Quote 10
I knew he'd say no. Why had I even asked? I stared at my hands—red, cracked, old woman's hands—and saw what was in store for me: a whole summer of drudgery and no money for it. Cooking, cleaning, washing, sewing, feeding chickens, slopping pigs, milking cows, churning cream, salting butter, making soap, plowing, planting, hoeing, weeding, harvesting, haying, threshing, canning—doing everything that fell on the eldest in a family of four girls, a dead mother, and a pissant brother who took off to drive boats on the Erie Canal and refused to come back and work the farm like he ought to.
I was yearning, and so I had more courage than was good for me. "Pa, they pay well," I said. "I thought I could keep back some of the money for myself and give the rest to you. I know you need it." (2.fractious.115-116)
Think about all the duties Mattie lists on the farm. Previously, her father has stated that he can't run the farm alone, and it becomes clear here that running a farm in the early twentieth century Adirondacks requires a ton of hard labor, long days, and self-sacrifice. Mattie is the only one who can help Pa as much as he needs it, and she's torn between her desire to do so and her desire to earn money to go to college.
Quote 11
"But you can't break a promise to anyone who's dead. They'll come back and haunt you if you do. Why are you asking?"

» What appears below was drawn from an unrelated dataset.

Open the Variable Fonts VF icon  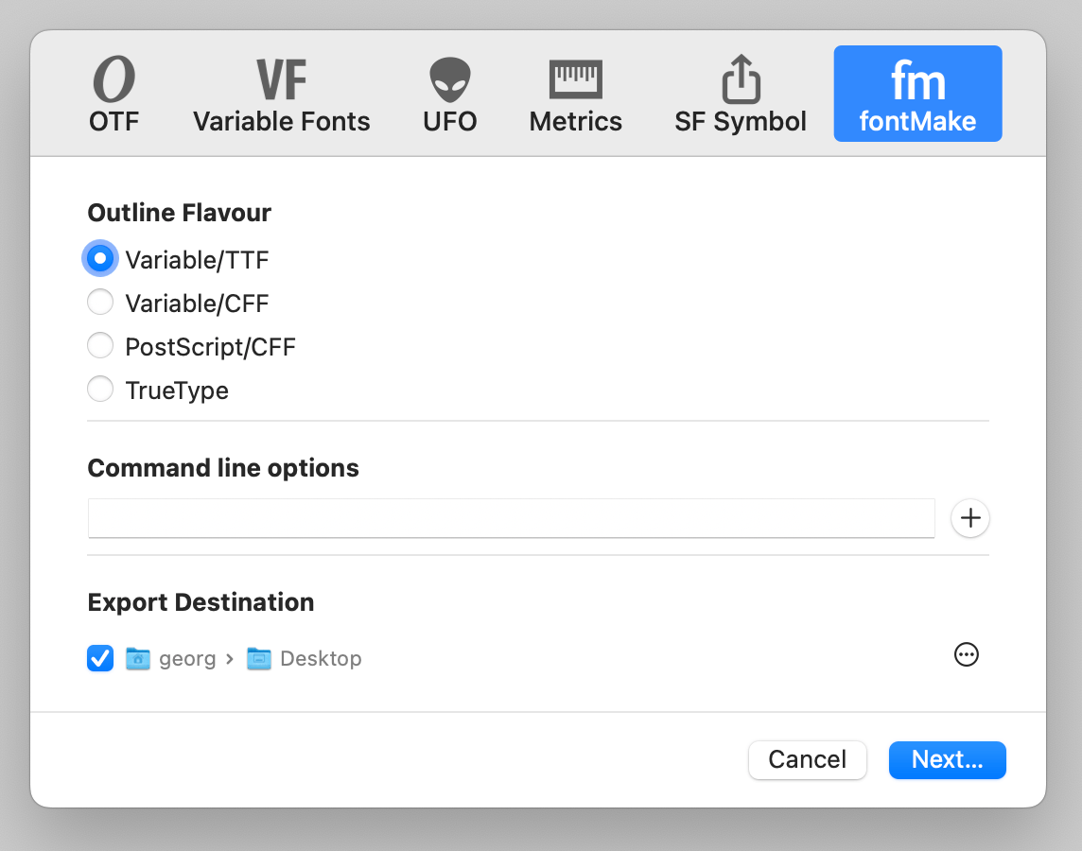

Ada blinks at me with her huge, dark eyes, and even though it's boiling hot in our room, I suddenly feel cold. I roll onto my back and stare at the ceiling. "No reason," I say. (11.22-23)
Mattie made two promises to dead people: She promised her mother she would stay, and she promised Grace she would burn her letters. Does this fall in the components of duty and responsibility, and how is Mattie haunted for eventually breaking both of these promises? (Boo.)
Quote 12
And then one moved higher and before I knew what was happening, he was kneading my breast, pushing and pulling on it like he might a cow's teat.
"Stop it, Royal," I said, breaking away, my face flaming.
"What's wrong?" he asked. "You saving them?"
I couldn't look at him.
"For who, Matt?"
And then he laughed and started back home. (13.xerophilous.37-42)
Mattie likens the way Royal touches her to how he touches a cow—instead of flowery language and intimate caresses, Royal treats her like a farm animal, a commodity. And then he has the audacity to ask Mattie why she wants him to stop and laugh at her, as though it's funny she has an opinion on this interaction. If we didn't dislike Royal and his treatment of women, we sure do now. Clearly, he doesn't value Mattie for more than her body.